Nationally, Australia could not get a cohesive communications policy: witness the pay-TV deliberations, he said. Locally, Canberra’s principal tool of communication (aside from the phone) was the car, the least efficient communication solution in almost any terms.

The neglect of communication had led to the production of vast amounts of information without benefit to society. There was a widening gap between information production and information consumption.

Canberra was in a good position to do something about it.

Dr Osborne called for a National Communication Research and Training Institute, drawing on existing resources in Canberra with some user-pays services, to help make communication more effective for the good of the city and nation.

He was speaking at a forum, including a panel of 15 academics, at the University of Canberra last week on “”Future Options for Canberra”. It was a lead-up to the September “”Canberra: Face of the Nation?” conference sponsored by the university, the Canberra Business Council, the ACT Government and the National Capital Planning Authority.

Professor Mary O’Kane told the forum that Canberra was the natural information centre of Canberra. There were a large number of databases in government departments not being used effectively.

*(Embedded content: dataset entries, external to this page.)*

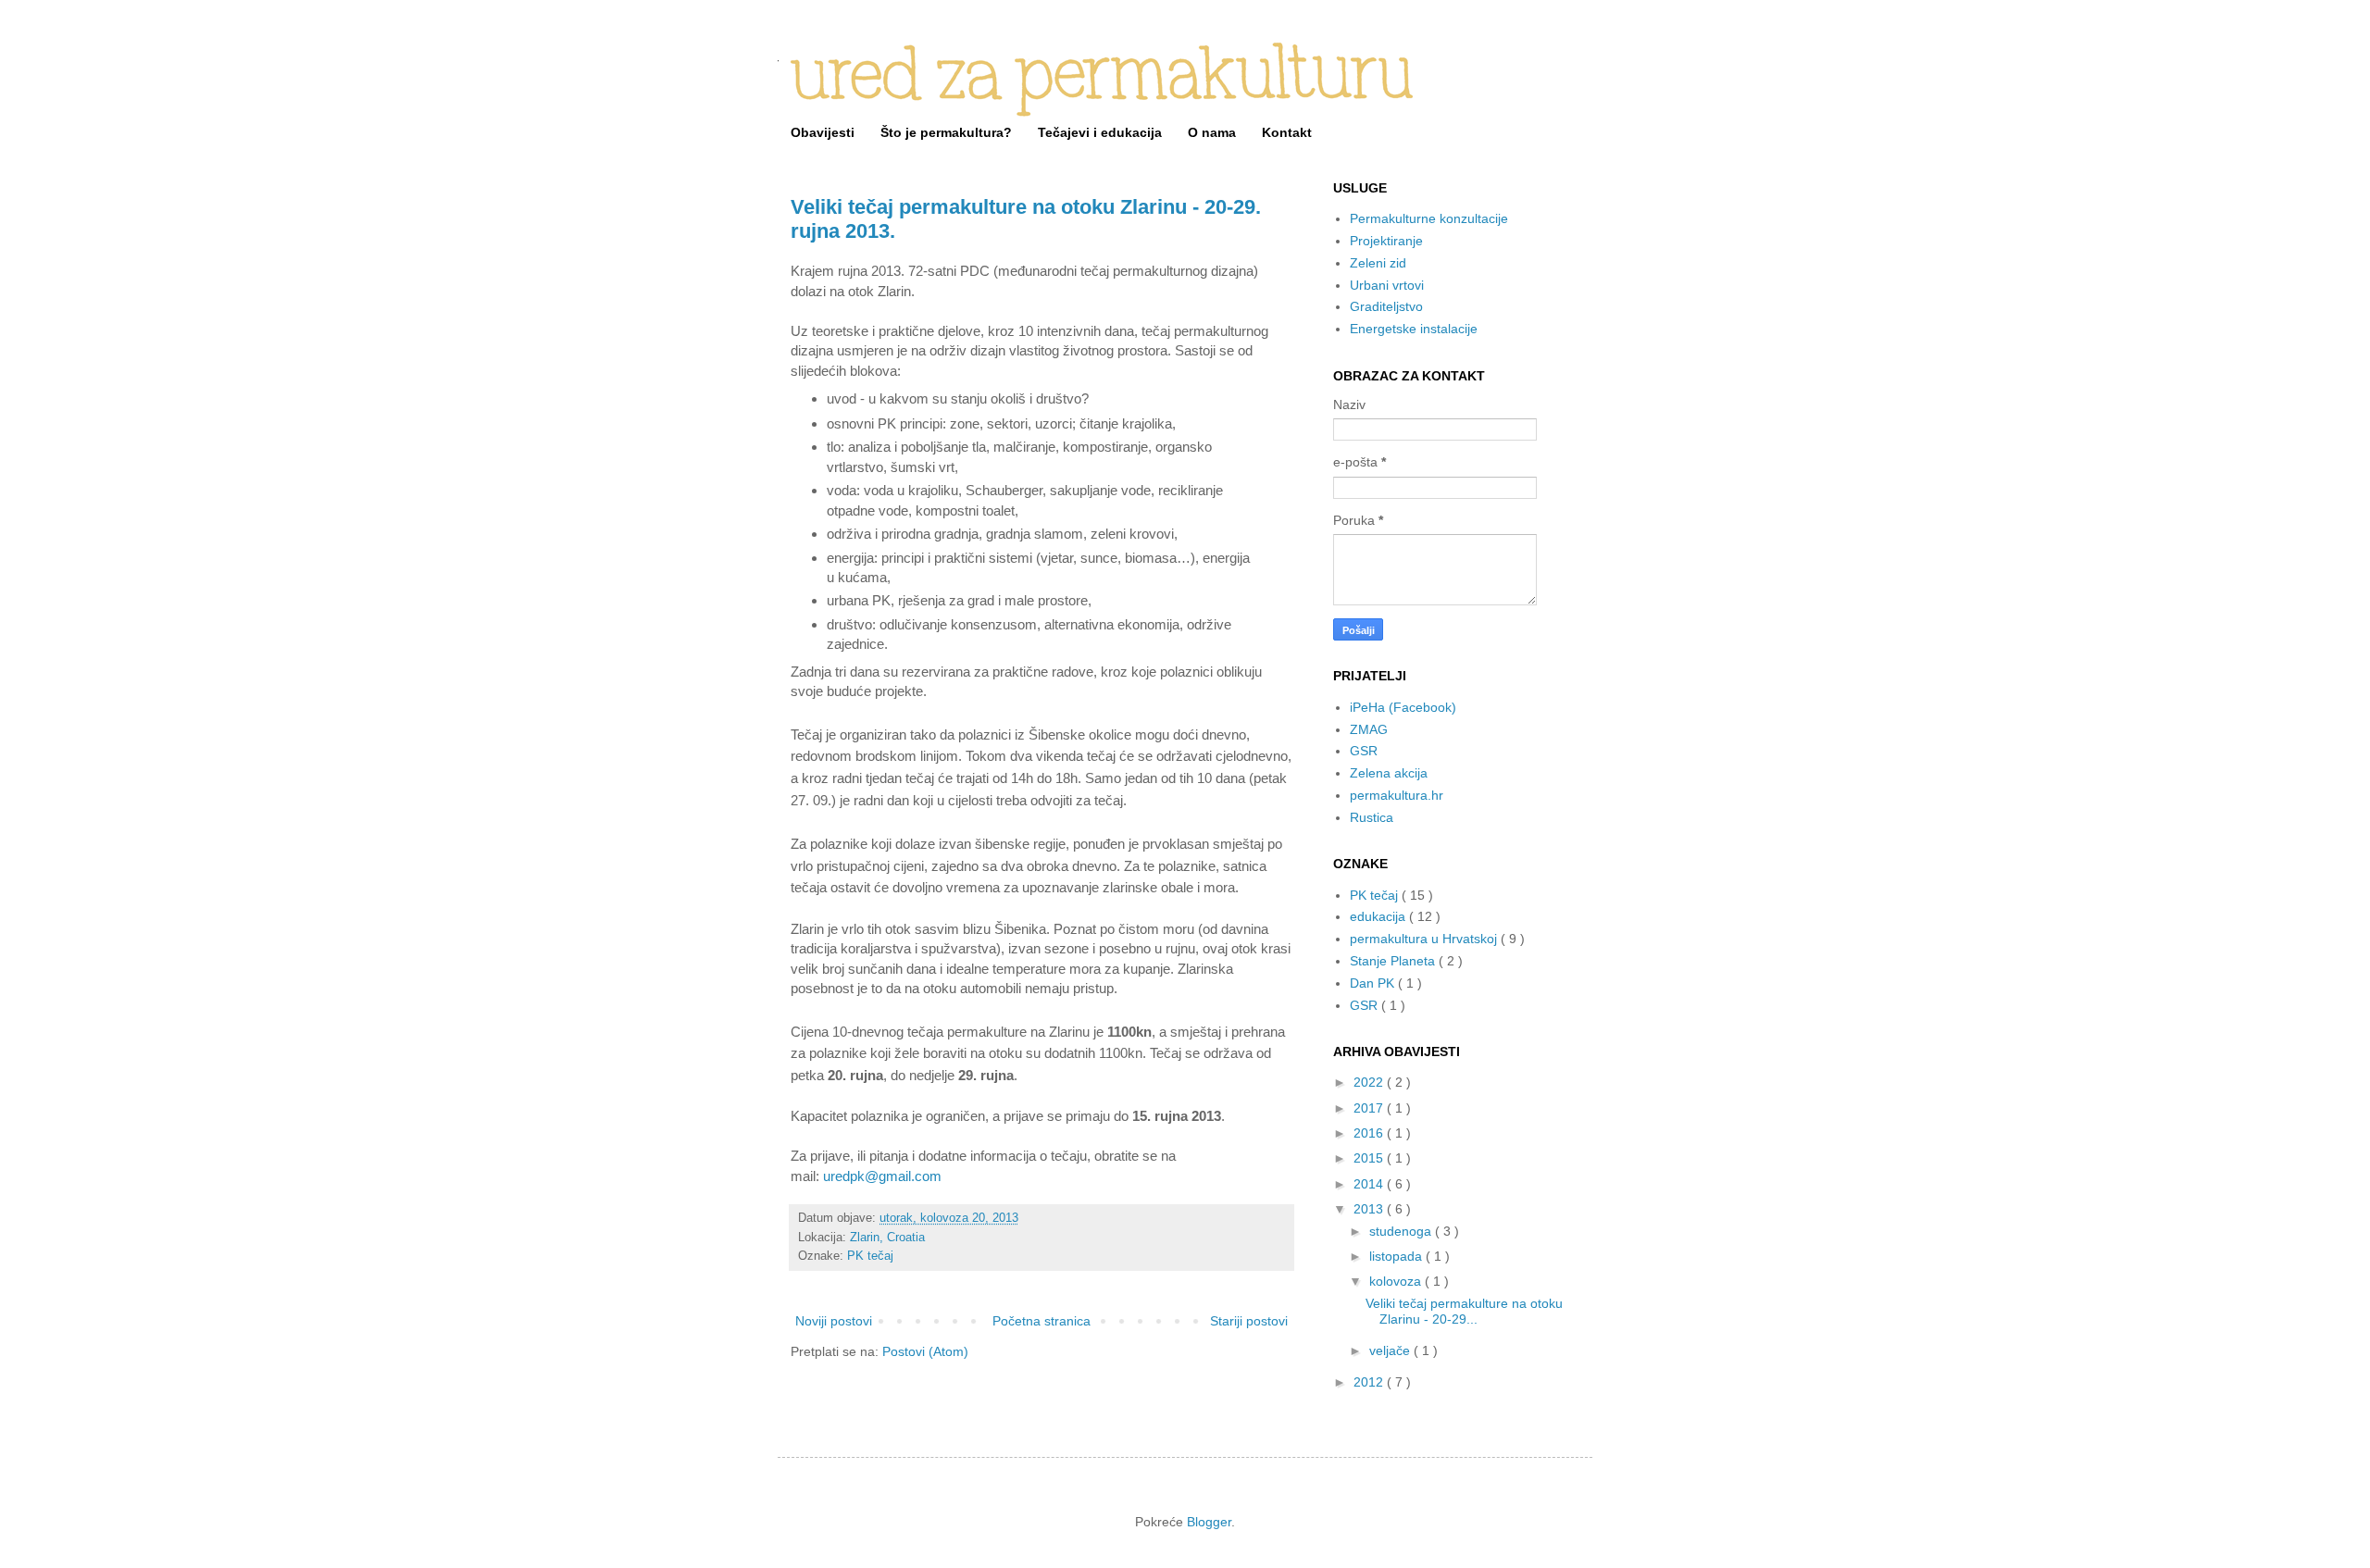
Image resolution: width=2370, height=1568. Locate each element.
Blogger (1209, 1521)
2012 (1370, 1382)
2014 (1370, 1183)
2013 (1370, 1208)
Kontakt (1287, 132)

“”We should concentrate on developing very powerful information-handling and information-linking tools,” she said.

Databases should be linked to make queries easier. One query would replace many to different departments. Programs should be developed that scanned through the databases that alerted users when changes significant to them occurred happened rather than just dumping huge amounts of information on the desk.

More government services should be offered electronically, relieving staff for other tasks.

“”Many Canberra should become a city of infocrats rather than bureaucrats,” she said.